Friday Blast #30
Differential privacy for dummies (2016) - differential privacy is a way of working with data which doesn’t provide information about any one person / item in the data set. A neat example is asking people to identify as criminals/drug users etc. There is a protocol of adding noise to the data, which can be done by each person being asked in turn, so that (1) you don’t know if any one person is actually in the target class and (2) you can compute population queries such as total number of people in the class, proportion of people in the class etc. There’s a bunch more examples there as well as a brief theoretical overview. Interesting stuff for the age of big data and big surveillance.
SSTable and log structured Storage: LevelDB (2012) - we’ve covered Log-structured merge-tree here before, but mostly in the context of their use in Big Data storage engines like BigTable, HBase, Cassandra etc. LevelDB is a storage engine built with the same methods, but aimed at “small data”. It’s an alternative to SQLite or flat files. The article goes into some details about SSTables, which are the underlying data structure in many database engines (of the NoSQL variety at least).
Protocol buffers, Avro, Thrift & Message Pack (2011) - just a bit of commentary on the various serialization and RPC mechanisms.
Measuring & optimizing I/O performance (2009) - written in the age of disks, there’s still a bit of interesting stuff here.
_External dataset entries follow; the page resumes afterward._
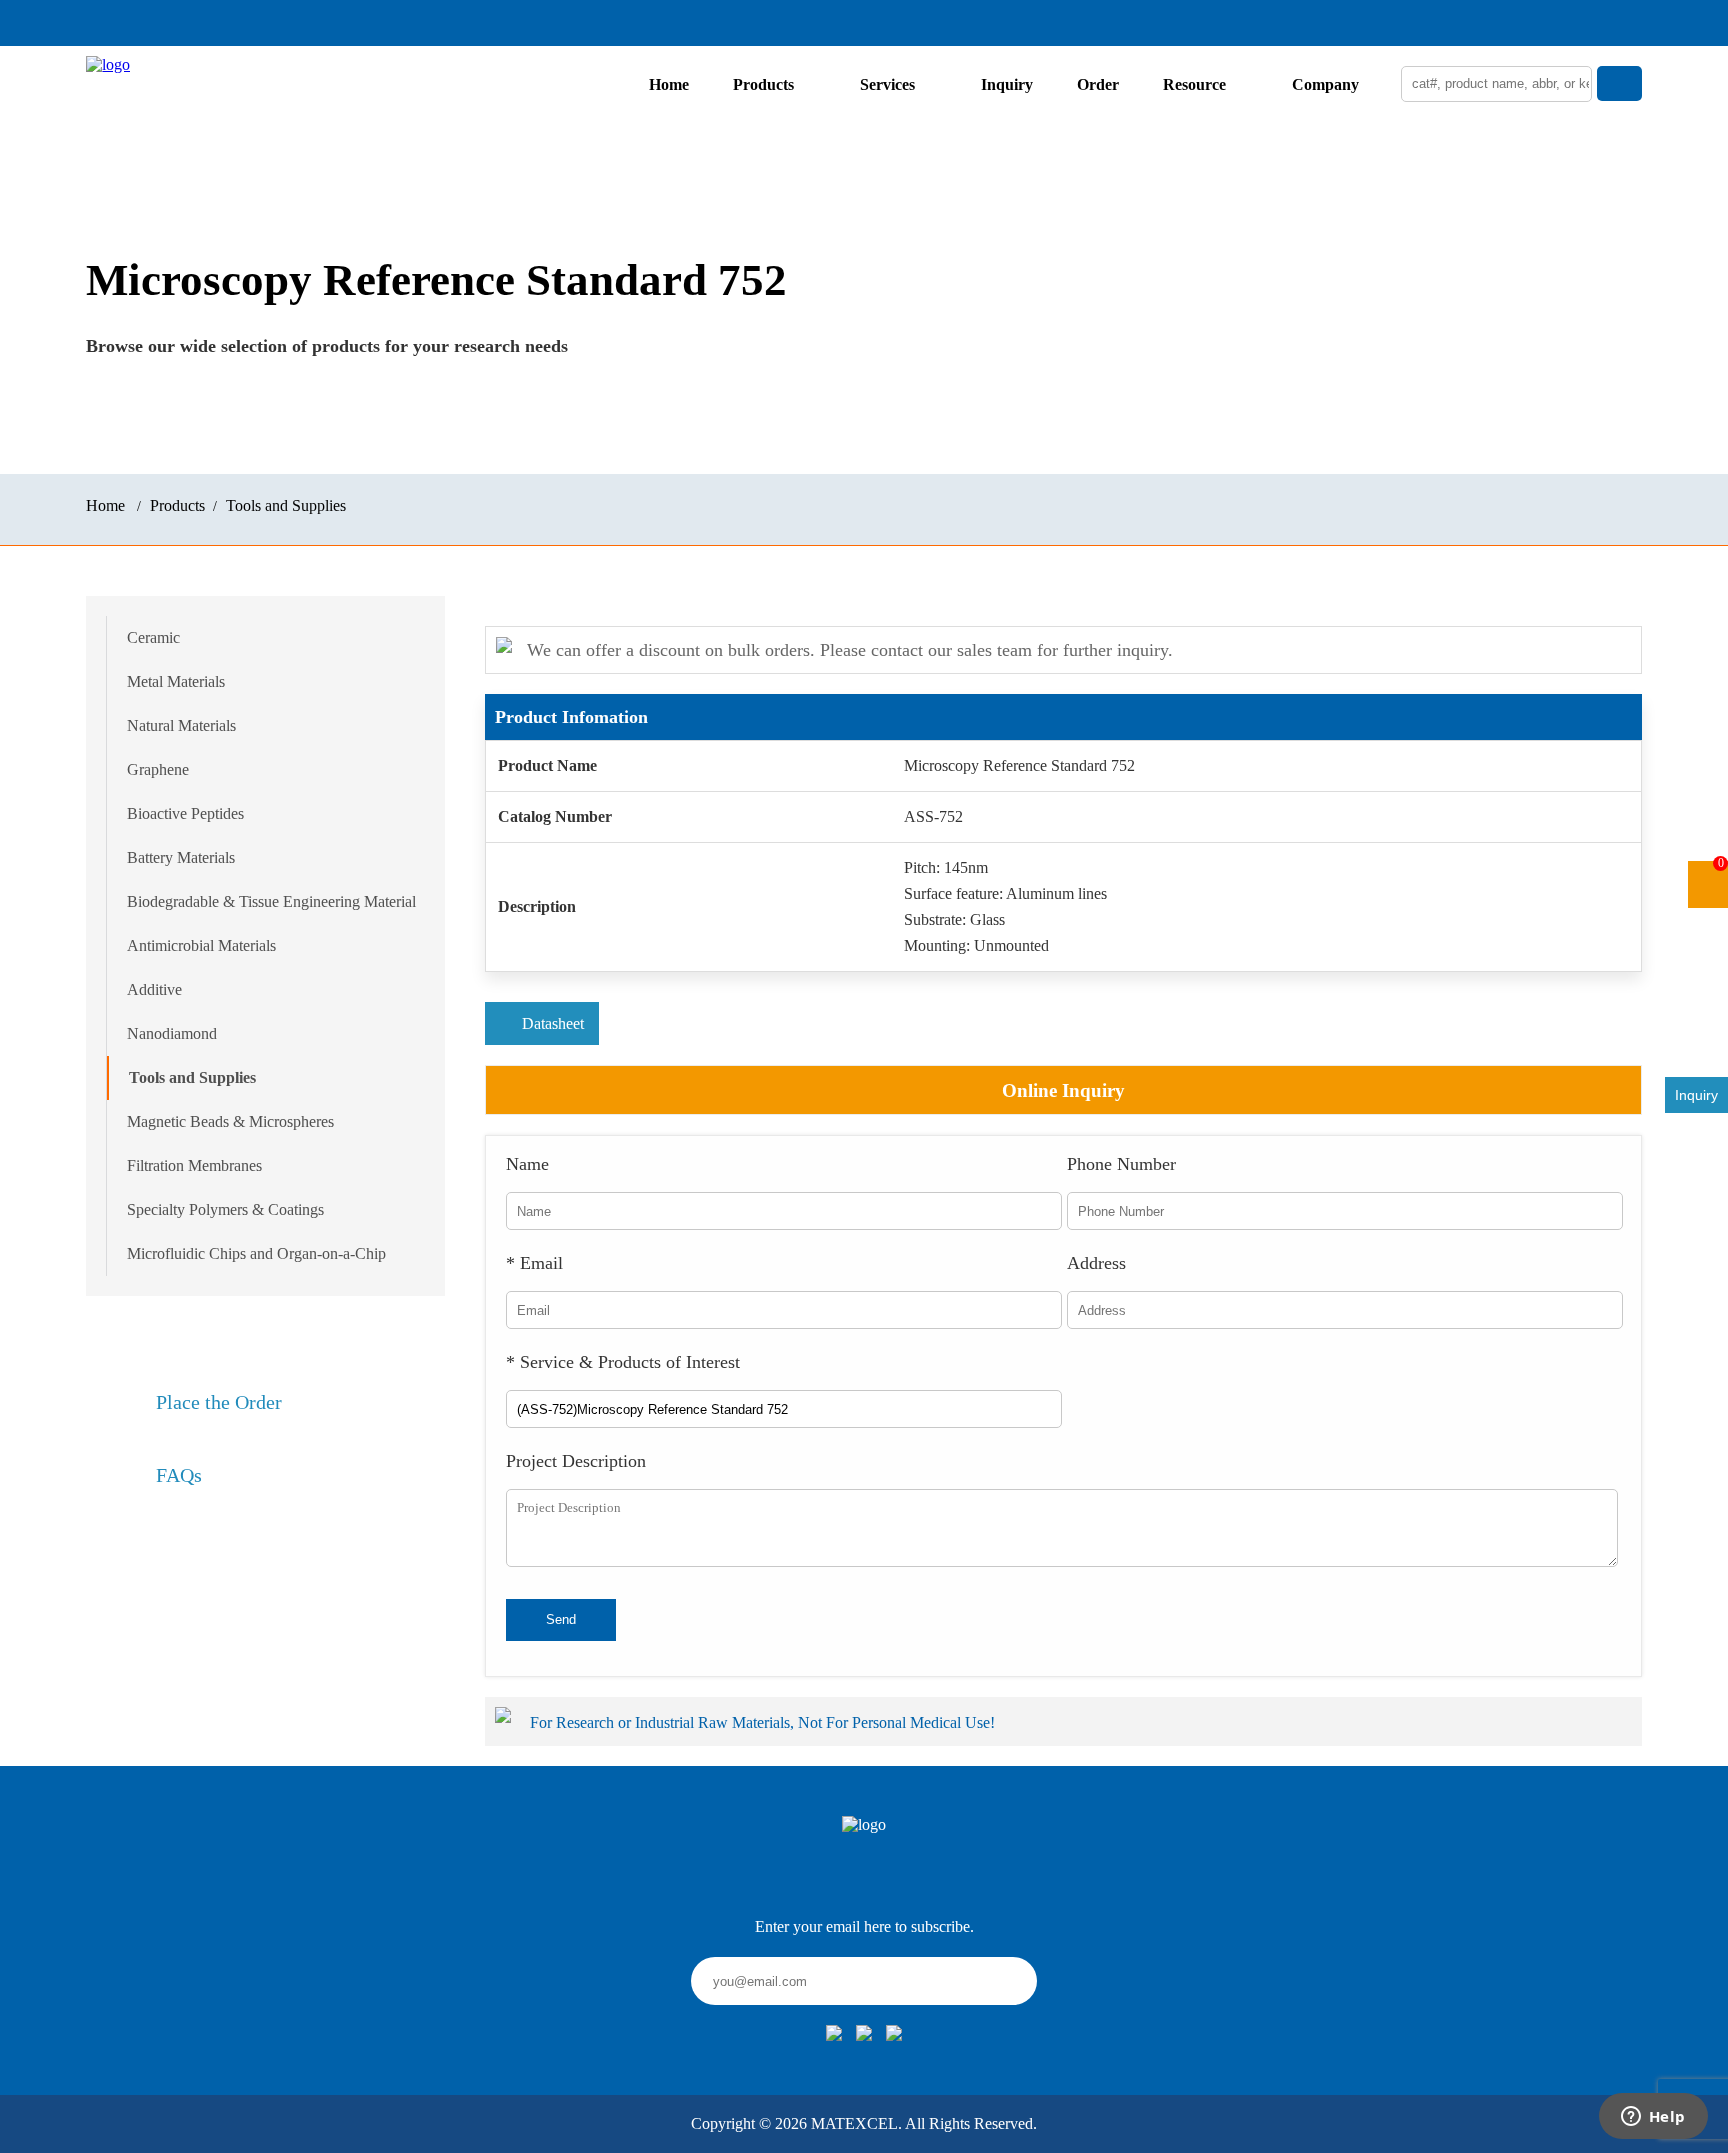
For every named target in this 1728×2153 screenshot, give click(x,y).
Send (561, 1619)
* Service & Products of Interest (623, 1362)
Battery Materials (181, 857)
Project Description (576, 1461)
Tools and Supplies (286, 505)
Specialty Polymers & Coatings (225, 1209)
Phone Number (1121, 1164)
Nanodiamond (172, 1033)
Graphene (158, 769)
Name (527, 1164)
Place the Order (219, 1402)
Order (1098, 84)
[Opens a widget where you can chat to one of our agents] (1653, 2118)
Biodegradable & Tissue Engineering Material (271, 901)
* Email (534, 1263)
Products (763, 84)
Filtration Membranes (194, 1165)
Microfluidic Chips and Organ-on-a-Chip (256, 1253)
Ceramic (153, 637)
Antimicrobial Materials (201, 945)
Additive (154, 989)
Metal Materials (176, 681)
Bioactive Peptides (185, 813)
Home (669, 84)
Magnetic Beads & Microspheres (230, 1121)
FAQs (179, 1475)
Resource (1194, 84)
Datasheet (553, 1023)
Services (887, 84)
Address (1096, 1263)
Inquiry (1007, 84)
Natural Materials (181, 725)
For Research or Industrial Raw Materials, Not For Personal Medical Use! (764, 1722)
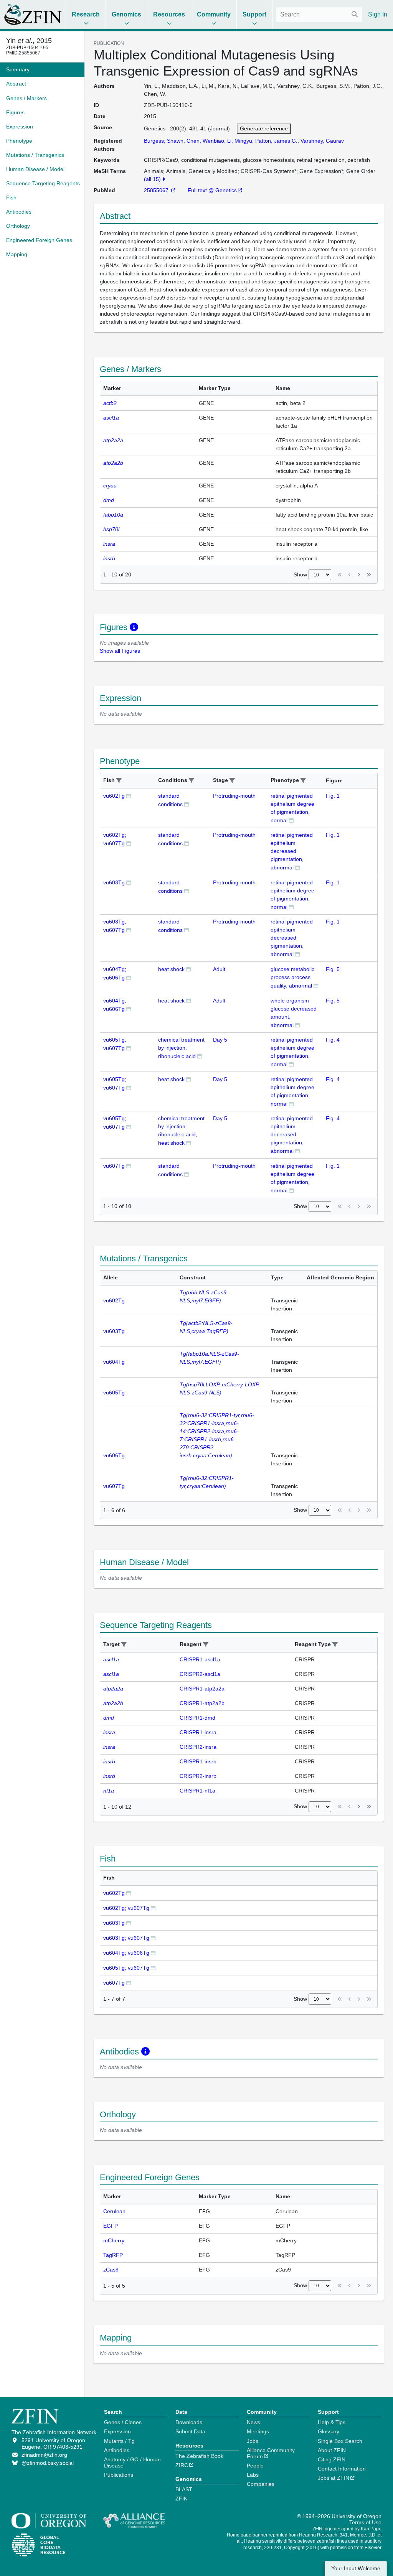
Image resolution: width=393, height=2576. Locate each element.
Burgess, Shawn (163, 141)
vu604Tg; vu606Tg (126, 1953)
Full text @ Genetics (212, 190)
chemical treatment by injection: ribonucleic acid (181, 1048)
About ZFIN (332, 2450)
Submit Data (190, 2431)
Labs (253, 2475)
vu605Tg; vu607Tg (126, 1968)
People (255, 2465)
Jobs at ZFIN (333, 2478)
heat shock (171, 969)
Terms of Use (365, 2522)
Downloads (188, 2422)
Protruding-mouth (234, 796)
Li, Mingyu (239, 141)
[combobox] (319, 14)
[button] (119, 781)
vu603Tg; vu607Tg (126, 1938)
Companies (260, 2484)
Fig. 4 (333, 1040)
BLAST (183, 2489)
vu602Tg (114, 796)
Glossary (328, 2431)
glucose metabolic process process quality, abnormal (292, 977)
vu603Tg (114, 882)
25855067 (157, 190)
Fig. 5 (333, 969)
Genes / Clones (123, 2422)
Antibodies (116, 2450)
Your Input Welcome (355, 2568)
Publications (118, 2475)
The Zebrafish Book (199, 2456)
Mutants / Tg (119, 2441)
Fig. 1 (333, 796)
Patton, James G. (276, 141)
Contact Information (342, 2469)
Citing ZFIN (331, 2459)
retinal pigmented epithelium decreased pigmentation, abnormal (292, 851)
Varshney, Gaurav (322, 141)
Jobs (252, 2441)
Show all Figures (120, 651)
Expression (117, 2431)
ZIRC (181, 2465)
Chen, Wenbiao (205, 141)
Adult (219, 969)
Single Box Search (340, 2441)
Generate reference (264, 128)
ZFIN (181, 2498)
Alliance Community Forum (271, 2453)
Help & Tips (331, 2422)
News (253, 2422)
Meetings (258, 2431)
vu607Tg (114, 1166)
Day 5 (220, 1040)
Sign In (377, 14)
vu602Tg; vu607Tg (126, 1908)
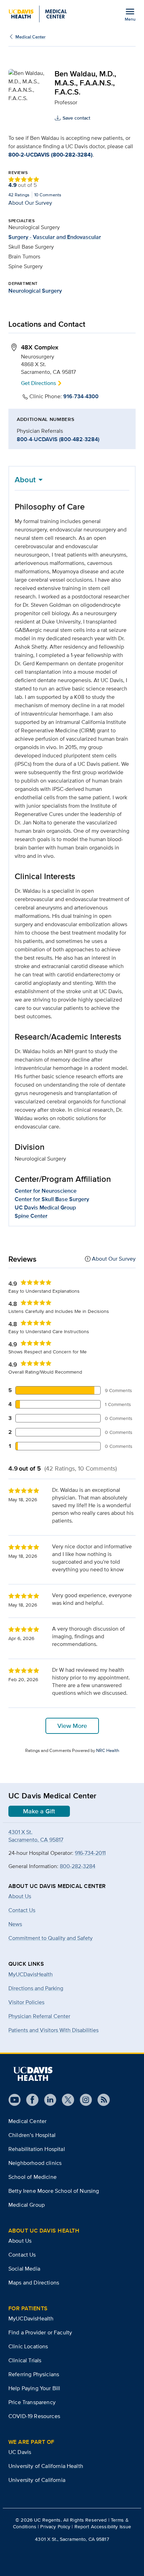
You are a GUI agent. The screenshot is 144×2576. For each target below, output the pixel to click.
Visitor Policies (26, 2002)
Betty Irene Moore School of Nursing (53, 2191)
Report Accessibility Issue (102, 2526)
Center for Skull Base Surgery (52, 1199)
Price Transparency (32, 2402)
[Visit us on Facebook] (29, 2100)
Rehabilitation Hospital (36, 2149)
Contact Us (22, 2255)
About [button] (25, 479)
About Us (19, 2241)
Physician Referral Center (39, 2016)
Mainly around the use of
Terraforming Stack Overflow Enterprise in AWS (2018) - the story of how Palantir “productionized” their install of Stack Overflow Enterprise. A nice overview of the SO architecture is included as well. If you’re a big company looking for a knowledge management solution, do know that SOE exists.
Evaluating options for Amazon’s HQ2 using Stack Overflow data (2018) - a data journalism article from our data team’s Julia Silge. Amazon is looking for a place to setup their second headquarters in the US and are running a sort of contest for cities. Much like the Olympics it seems like it’s a losing proposition for cities, but they can’t afford not to participate. Julia looked at technical consideration of the workforce in the 20 finalist cities to see how well they’d match the things Amazon would need.